One way to ameliorate potential AI-induced job losses is by giving workers a voice over how AI impacts their jobs, in particular through collective bargaining. In 2023, the Screen Actors Guild - American Federation of Television and Radio Artists (SAG-AFTRA) and the Writers Guild of America (WGA) negotiated contract resolutions with the Alliance of Motion Picture and Television Producers (AMPTP) to address the risks AI posed to workers. The Communications Workers of America (CWA) has a history of negotiating the use of surveillance in call centers due to concerns that such monitoring might be used to initiate disciplinary actions against workers.
Another way to ameliorate potential job displacement is through offering opportunities for reskilling. Yet, according to a recent report by BCG, the consulting firm, only 24% of polled companies make a clear connection between corporate AI strategy and reskilling efforts. Potentially effective approaches could include designing programs from an employee point of view and considering industry partnerships for reskilling efforts.

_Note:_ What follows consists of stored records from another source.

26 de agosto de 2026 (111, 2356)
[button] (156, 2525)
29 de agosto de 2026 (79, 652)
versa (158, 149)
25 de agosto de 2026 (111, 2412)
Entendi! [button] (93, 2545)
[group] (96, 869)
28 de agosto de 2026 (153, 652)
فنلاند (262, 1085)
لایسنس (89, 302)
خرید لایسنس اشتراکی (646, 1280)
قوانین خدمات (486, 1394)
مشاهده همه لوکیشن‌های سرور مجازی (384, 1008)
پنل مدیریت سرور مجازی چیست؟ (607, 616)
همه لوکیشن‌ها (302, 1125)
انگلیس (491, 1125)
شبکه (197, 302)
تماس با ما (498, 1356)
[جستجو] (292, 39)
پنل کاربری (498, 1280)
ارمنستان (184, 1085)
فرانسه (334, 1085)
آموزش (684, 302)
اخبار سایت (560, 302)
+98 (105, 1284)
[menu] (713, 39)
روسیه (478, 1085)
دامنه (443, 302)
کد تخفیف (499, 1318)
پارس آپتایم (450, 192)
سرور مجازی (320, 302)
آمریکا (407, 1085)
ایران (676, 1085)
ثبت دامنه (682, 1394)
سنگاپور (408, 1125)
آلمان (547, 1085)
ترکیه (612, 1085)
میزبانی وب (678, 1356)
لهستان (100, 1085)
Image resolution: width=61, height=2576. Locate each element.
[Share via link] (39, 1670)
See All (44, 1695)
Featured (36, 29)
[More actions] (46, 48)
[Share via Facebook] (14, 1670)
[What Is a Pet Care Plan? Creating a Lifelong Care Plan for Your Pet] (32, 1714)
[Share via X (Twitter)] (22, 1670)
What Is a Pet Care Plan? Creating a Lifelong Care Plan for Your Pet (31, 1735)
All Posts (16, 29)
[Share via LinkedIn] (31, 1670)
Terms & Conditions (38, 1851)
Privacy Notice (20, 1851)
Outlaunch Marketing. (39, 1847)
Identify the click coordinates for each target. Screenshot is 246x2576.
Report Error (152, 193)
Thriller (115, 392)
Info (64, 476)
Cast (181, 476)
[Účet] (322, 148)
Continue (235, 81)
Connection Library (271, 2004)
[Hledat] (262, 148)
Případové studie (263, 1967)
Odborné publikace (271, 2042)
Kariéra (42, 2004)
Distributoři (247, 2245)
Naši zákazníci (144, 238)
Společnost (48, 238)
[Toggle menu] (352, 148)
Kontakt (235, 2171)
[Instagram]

“AI has the potential to radically disrupt people’s economic lives in both positive and negative ways. It remains to be determined which of these we’ll see more of.”
In Europe, the EU Parliament in May 2024 passed the Artificial Intelligence Act, which purports to be “the first comprehensive regulation on AI by a major regulator anywhere.” The Act assigns applications of AI to four risk categories. Applications and systems that create an “unacceptable risk,” such as government-run social scoring of the type used in China, are banned. “High-risk applications” under the law include those affecting vocational training and employment; resume-scanning tools that rank job applicants, for example, are subject to specific legal requirements. Applications not explicitly banned or listed as high-risk are largely left unregulated. Some legal analysts say the EU aims for the AI Act to have the same ‘Brussels effect’ as its General Data Protection Regulation — “in other words, to have a significant impact on global markets and practices and to serve as a potential blueprint for other jurisdictions looking to implement AI legislation.”
Assessing the impact of AI on low-wage workers will be challenging. The Partnership on AI, a multi-stakeholder organization whose members include many leading tech companies, says, “AI has the potential to radically disrupt people’s economic lives in both positive and negative ways. It remains to be determined which of these we’ll see more of.”
In a 2023 publication, Guidelines for Shared Prosperity, the Partnership proposed evaluating AI systems through “opportunity signals’’ and “risk signals,” explaining that “profit-generating activities do not necessarily have to harm workers and communities, but some of them do. The presence of signals of risk indicates that an AI system being assessed, while possibly capable of generating profit for a narrow set of beneficiaries, is likely to do that at the expense of shared prosperity, and thus might be undesirable from the societal benefit perspective.”